To explain, Greg gave a hypothetical example. “If you want him to say ‘mango,’ you have to say the word and then give him a mango as the reward. If he doesn't say ‘mango’ but says ‘blueberry’ and they're like, ‘Oh he talked!’ and give him the mango, then they are reinforcing the thing improperly. It does more damage than good.”

Greg gave DCPS a failing grade because he said there aren’t enough ABA trained teachers and aides and too many students per classroom.

DCPS Chief of Special Education Dr. Nathaniel Beers said, "DCPS was non-compliant in all ways, shapes and forms seven years ago."

DCPS told the News 4 I-Team there are currently 676 autistic students taught by 46 special ed teachers. Those teachers receive help from nine ABA trained "coaches."

Dr. Beers explained, "I think we're a program that is growing and improving and that's hard as a parent to watch that happen with your child in the system."

But Kathleen Jackson disagrees. “Training is not a half day in-service. Training is a certificate program. You go to school for it."

Kathleen said DCPS failed her son Sam, too. "He hit, he kicked, scratched, punched, just would up end furniture.  He threw me down a flight of stairs once. He would go after his brothers, when he was in school he went after other students."

When DCPS passed him on to first grade, Kathleen said Sam couldn't speak, count or say his alphabet.  He wasn't even toilet trained.

Kathleen went to court and forced the school system to place her son at Aurora School in Leesburg, Va. - a small private school for special needs kids.

Federal law requires public schools to send students elsewhere if they can't provide for them. 

But DCPS estimated it costs nearly seven times more, or $73,000, to educate a special ed student in one of these private schools.

Five years ago, DCPS had more than 2,500 special ed students in private school. Under Mayor Vincent Gray's orders, it has now slashed that number almost in half to 1,290.

But Kathleen said with just two years of one-on-one ABA therapy at Aurora School, Sam can now read, count money and no longer tries to hurt others.

She worries the better Sam does, the more at risk he is for being pulled back into public school. "I don't want my kid to be a guinea pig. I know there are lots of parents with kids with autism battling D.C. right now because they don't want their kid to be a guinea pig."

Neither do the Masuccis. They're in a legal battle, trying to get DCPS to pay for Max to attend a specialized private school in Rockville, Md. 
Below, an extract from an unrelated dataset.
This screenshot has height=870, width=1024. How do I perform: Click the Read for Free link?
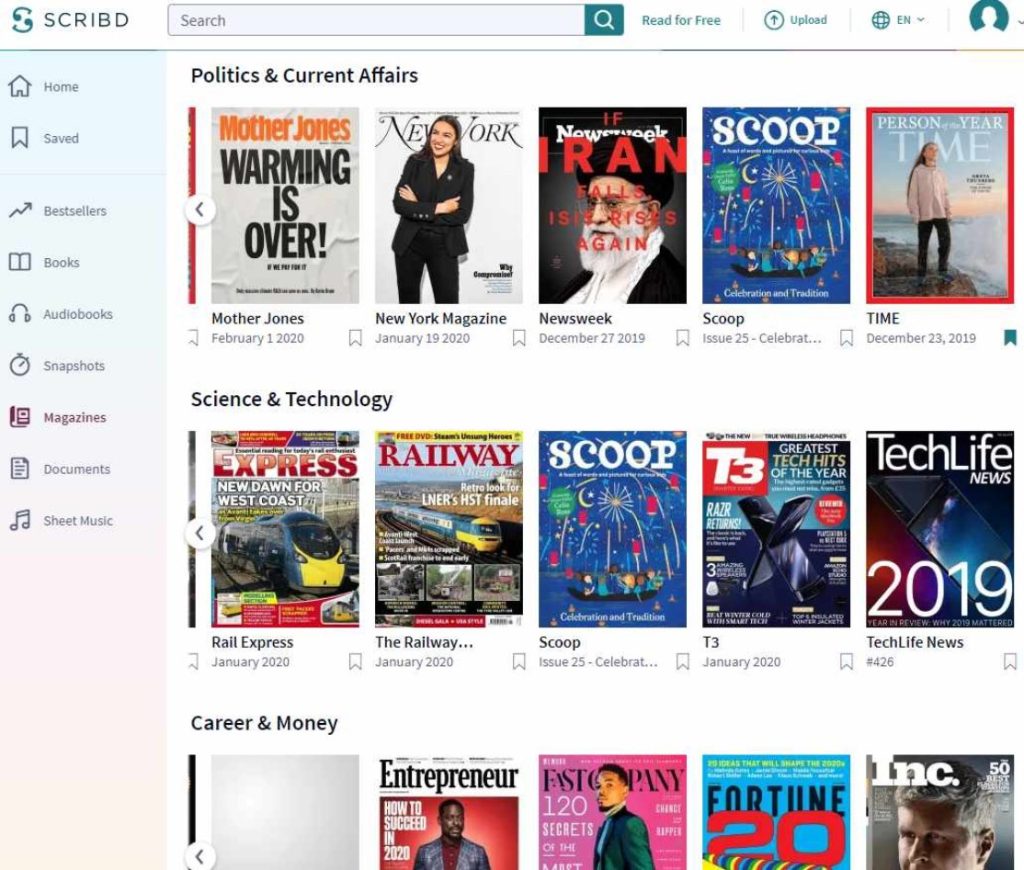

But Dr. Beers said he will never pull a child out of private school if it hurts the student. 

If parents give him a chance, he said he will prove DCPS can now educate their autistic children. "Families have to be ready to have the conversation about when it's time to return, which is a very hard conversation to have, particularly for those families who have gotten out because we did something wrong."